*TASK TO COMPLETE:*
Each record needs to be echoed exactly; can you do that?

• • •

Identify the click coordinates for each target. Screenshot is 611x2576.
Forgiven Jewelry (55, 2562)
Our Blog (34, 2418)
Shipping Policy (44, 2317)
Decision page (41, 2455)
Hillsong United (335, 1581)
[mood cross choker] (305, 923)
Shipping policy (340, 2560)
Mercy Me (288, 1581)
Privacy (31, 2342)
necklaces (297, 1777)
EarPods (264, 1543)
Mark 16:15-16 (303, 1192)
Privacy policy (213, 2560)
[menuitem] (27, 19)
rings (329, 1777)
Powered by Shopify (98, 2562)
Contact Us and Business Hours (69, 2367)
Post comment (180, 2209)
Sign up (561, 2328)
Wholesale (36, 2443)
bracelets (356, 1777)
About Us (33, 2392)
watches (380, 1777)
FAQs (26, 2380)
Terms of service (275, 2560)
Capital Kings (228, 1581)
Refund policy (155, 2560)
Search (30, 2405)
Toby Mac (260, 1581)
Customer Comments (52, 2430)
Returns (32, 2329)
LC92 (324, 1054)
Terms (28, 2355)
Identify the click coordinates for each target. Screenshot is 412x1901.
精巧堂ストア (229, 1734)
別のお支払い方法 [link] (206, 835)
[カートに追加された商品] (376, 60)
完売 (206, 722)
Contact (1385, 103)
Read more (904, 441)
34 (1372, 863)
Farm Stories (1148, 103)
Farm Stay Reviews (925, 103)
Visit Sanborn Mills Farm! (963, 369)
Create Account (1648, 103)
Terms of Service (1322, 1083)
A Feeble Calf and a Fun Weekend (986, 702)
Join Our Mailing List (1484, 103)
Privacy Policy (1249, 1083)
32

• • •

*RESPONSE AREA:*
Identify the click coordinates for each target. Screenshot is 611x2576.
Forgiven Jewelry (55, 2562)
Our Blog (34, 2418)
Shipping Policy (44, 2317)
Decision page (41, 2455)
Hillsong United (335, 1581)
[mood cross choker] (305, 923)
Shipping policy (340, 2560)
Mercy Me (288, 1581)
Privacy (31, 2342)
necklaces (297, 1777)
EarPods (264, 1543)
Mark 16:15-16 (303, 1192)
Privacy policy (213, 2560)
[menuitem] (27, 19)
rings (329, 1777)
Powered by Shopify (98, 2562)
Contact Us and Business Hours (69, 2367)
Post comment (180, 2209)
Sign up (561, 2328)
Wholesale (36, 2443)
bracelets (356, 1777)
About Us (33, 2392)
watches (380, 1777)
FAQs (26, 2380)
Terms of service (275, 2560)
Capital Kings (228, 1581)
Refund policy (155, 2560)
Search (30, 2405)
Toby Mac (260, 1581)
Customer Comments (52, 2430)
Returns (32, 2329)
LC92 (324, 1054)
Terms (28, 2355)
Identify the click coordinates for each target. Screenshot is 412x1901.
精巧堂ストア (229, 1734)
別のお支払い方法 [link] (206, 835)
[カートに追加された商品] (376, 60)
完売 (206, 722)
Contact (1385, 103)
Read more (904, 441)
34 (1372, 863)
Farm Stories (1148, 103)
Farm Stay Reviews (925, 103)
Visit Sanborn Mills Farm! (963, 369)
Create Account (1648, 103)
Terms of Service (1322, 1083)
A Feeble Calf and a Fun Weekend (986, 702)
Join Our Mailing List (1484, 103)
Privacy Policy (1249, 1083)
32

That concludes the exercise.